### DIRECTION
Answer these questions about the CPU usage alarm page:
(a) How often does the system check CPU usage?
(b) What severity is assigned to the alarm?
(c) How long should you wait after changing the threshold before checking whether the alarm is cleared?

### DOCUMENT SEGMENT
* Begin *
Updated on 2024-09-23 GMT+08:00

ALM-12016 CPU Usage Exceeds the Threshold

Description

The system checks the CPU usage every 30 seconds and compares the actual CPU usage with the threshold. The CPU usage has a default threshold. This alarm is generated when the CPU usage exceeds the threshold for several times (configurable, 10 times by default) consecutively.

The alarm is cleared in the following two scenarios: The value of Trigger Count is 1 and the CPU usage is smaller than or equal to the threshold; the value of Trigger Count is greater than 1 and the CPU usage is smaller than or equal to 90% of the threshold.

Attribute

Alarm ID

Alarm Severity

Auto Clear

12016

Major

Yes

Parameters

Name

Meaning

Source

Specifies the cluster or system for which the alarm is generated.

ServiceName

Specifies the service for which the alarm is generated.

RoleName

Specifies the role for which the alarm is generated.

HostName

Specifies the host for which the alarm is generated.

Trigger Condition

Specifies the threshold triggering the alarm. If the current indicator value exceeds this threshold, the alarm is generated.

Impact on the System

  • Latency: If the CPU usage of a host is too high, service processes may run slowly and services may be delayed.
  • Service failure: If the host CPU usage is too high, service processing may slow down, time out, or fail. As a result, jobs may fail to run.

Possible Causes

  • The alarm threshold or alarm smoothing times are incorrect.
  • CPU configuration cannot meet service requirements. The CPU usage reaches the upper limit. Or the service is in peak hours. As a result, the CPU usage reaches the upper limit in a short period of time.

Procedure

Check whether the alarm threshold or alarm Trigger Count are correct.

  1. Change the alarm threshold and alarm Trigger Count based on CPU usage.

    On FusionInsight Manager, choose O&M > Alarm > Thresholds > Name of the desired cluster > Host > CPU > Host CPU Usage and change the alarm smoothing times based on CPU usage, as shown in Figure 1.

    This option defines the alarm check phase. Trigger Count indicates the alarm check threshold. An alarm is generated when the number of check times exceeds the threshold.

    Figure 1 Setting alarm smoothing times

    On Host CPU Usage page and click Modify in the Operation column to change the alarm threshold, as shown in Figure 2.

    Figure 2 Setting an alarm threshold

  2. After 2 minutes, check whether the alarm is cleared.

    • If yes, no further action is required.
* End *
(Data entries)
* Begin *
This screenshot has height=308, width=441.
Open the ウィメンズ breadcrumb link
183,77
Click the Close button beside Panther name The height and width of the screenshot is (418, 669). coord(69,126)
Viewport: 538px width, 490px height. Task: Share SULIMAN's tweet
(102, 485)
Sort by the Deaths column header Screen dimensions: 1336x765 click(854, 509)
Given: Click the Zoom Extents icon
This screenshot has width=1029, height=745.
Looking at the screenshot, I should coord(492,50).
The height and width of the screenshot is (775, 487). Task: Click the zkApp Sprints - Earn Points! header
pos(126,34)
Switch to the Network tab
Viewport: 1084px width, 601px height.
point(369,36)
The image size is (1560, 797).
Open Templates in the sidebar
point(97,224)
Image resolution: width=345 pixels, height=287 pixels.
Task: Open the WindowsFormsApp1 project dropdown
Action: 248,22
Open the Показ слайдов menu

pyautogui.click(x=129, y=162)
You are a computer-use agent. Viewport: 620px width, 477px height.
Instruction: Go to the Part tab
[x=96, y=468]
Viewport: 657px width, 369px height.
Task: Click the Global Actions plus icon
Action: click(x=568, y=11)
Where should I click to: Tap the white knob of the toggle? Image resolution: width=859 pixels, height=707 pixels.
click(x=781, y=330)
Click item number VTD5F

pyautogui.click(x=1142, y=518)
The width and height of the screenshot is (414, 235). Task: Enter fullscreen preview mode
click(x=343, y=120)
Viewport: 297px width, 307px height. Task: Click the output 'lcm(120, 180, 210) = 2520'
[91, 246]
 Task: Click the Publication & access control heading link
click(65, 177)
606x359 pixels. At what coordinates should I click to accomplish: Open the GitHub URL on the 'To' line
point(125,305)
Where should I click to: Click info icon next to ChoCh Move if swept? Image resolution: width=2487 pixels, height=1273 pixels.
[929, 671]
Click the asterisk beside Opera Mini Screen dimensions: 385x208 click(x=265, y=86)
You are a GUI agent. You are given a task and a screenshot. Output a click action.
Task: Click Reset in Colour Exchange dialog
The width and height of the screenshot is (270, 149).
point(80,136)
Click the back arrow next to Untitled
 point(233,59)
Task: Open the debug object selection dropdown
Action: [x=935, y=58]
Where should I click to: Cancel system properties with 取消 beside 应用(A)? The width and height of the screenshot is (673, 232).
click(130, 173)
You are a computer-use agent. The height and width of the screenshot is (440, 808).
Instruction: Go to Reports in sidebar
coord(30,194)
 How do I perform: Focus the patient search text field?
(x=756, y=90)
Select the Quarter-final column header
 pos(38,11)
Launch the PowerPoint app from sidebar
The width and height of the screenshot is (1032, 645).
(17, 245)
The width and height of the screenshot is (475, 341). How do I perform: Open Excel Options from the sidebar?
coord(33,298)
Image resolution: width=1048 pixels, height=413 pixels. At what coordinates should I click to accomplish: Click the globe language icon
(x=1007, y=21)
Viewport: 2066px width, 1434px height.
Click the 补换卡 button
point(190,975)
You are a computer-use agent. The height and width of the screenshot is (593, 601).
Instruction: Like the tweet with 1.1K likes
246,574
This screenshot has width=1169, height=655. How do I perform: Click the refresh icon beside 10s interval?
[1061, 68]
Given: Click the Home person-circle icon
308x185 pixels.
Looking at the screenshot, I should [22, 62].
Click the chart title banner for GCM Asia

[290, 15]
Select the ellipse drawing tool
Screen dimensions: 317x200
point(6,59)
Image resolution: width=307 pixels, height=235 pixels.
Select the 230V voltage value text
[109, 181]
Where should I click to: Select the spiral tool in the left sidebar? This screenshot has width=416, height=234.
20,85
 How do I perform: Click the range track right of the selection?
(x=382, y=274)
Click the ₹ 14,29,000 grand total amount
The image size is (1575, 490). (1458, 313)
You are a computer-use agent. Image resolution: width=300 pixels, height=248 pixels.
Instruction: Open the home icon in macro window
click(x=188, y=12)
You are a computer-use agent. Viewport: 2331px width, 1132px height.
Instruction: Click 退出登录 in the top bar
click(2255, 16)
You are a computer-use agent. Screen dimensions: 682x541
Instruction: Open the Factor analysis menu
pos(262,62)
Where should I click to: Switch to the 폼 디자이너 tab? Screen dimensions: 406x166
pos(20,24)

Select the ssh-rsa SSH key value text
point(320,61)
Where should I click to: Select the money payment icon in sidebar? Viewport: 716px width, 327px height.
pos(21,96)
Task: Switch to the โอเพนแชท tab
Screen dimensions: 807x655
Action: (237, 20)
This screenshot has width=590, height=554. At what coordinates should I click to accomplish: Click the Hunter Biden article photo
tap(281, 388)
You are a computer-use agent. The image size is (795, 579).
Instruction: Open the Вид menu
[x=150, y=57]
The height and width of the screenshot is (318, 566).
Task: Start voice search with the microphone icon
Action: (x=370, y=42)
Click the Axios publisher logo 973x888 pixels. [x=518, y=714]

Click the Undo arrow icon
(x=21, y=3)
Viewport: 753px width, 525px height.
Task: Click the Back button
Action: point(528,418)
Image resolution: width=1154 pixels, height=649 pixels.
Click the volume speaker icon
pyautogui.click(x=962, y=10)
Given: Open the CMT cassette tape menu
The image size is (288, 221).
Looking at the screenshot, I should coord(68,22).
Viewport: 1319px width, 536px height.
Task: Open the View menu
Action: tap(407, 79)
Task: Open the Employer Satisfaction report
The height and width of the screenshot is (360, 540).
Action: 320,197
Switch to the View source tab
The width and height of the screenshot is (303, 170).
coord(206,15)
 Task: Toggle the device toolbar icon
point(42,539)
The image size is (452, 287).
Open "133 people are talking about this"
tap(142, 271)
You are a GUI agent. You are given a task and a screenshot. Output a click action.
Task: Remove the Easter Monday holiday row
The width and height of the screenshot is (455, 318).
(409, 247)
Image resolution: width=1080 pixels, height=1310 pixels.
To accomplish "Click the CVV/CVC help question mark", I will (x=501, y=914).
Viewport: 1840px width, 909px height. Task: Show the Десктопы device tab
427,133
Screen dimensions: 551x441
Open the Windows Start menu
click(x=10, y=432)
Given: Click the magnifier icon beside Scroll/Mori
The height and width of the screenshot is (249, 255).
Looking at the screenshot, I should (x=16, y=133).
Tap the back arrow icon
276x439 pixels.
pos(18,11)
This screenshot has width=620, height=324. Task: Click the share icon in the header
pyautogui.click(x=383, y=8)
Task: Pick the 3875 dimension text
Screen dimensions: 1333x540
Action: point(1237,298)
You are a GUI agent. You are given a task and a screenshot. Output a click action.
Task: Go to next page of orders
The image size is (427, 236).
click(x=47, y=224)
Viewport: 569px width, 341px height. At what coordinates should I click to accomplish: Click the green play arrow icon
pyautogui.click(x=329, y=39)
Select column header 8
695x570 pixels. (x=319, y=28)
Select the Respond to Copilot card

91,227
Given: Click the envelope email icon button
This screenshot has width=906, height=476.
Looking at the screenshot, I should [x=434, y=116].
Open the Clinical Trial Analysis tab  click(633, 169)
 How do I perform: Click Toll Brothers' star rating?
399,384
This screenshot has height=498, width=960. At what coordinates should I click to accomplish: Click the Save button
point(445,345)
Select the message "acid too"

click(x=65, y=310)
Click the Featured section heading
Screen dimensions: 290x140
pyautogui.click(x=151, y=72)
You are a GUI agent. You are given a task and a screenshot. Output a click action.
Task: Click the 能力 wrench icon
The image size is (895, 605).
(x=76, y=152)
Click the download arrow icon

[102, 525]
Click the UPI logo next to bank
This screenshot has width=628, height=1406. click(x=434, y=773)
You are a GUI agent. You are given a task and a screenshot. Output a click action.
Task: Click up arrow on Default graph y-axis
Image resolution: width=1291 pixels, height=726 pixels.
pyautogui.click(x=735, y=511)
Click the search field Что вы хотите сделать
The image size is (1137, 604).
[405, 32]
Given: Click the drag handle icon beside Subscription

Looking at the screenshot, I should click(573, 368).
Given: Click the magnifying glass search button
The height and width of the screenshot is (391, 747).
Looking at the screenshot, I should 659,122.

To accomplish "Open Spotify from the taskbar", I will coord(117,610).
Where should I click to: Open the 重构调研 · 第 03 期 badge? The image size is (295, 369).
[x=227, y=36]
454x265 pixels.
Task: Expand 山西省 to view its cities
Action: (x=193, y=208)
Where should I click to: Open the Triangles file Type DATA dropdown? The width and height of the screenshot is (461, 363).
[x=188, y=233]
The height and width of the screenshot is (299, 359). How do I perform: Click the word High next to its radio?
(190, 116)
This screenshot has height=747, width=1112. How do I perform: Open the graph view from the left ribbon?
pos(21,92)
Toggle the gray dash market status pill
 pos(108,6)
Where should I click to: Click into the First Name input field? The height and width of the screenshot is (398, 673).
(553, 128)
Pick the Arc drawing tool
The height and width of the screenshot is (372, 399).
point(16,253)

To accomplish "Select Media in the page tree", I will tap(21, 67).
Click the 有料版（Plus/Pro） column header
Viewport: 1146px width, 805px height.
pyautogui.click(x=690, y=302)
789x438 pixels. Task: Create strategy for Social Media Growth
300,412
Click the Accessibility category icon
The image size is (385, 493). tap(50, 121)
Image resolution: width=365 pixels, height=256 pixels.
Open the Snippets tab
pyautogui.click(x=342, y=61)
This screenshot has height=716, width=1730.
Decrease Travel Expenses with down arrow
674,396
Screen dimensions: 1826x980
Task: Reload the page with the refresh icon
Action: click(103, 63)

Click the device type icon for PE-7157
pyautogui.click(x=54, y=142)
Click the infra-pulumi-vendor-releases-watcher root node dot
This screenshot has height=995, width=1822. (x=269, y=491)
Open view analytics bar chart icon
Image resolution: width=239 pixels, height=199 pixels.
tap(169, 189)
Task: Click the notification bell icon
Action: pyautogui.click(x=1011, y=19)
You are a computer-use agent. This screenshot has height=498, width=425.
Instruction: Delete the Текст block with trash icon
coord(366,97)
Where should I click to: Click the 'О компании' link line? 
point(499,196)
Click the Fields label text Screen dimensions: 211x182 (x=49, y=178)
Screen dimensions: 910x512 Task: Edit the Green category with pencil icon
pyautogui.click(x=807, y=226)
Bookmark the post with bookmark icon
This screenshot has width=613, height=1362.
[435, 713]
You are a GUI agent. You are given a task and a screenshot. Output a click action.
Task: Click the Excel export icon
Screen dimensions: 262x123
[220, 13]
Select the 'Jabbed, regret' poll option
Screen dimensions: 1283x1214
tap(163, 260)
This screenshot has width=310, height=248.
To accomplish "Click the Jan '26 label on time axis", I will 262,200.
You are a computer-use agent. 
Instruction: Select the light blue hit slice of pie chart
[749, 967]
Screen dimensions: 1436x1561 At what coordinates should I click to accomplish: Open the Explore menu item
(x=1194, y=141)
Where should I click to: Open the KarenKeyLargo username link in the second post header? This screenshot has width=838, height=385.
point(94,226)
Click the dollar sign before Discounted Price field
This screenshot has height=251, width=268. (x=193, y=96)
* End *
### COMPLETE ANSWER
(a) Every 30 seconds.
(b) Major.
(c) 2 minutes.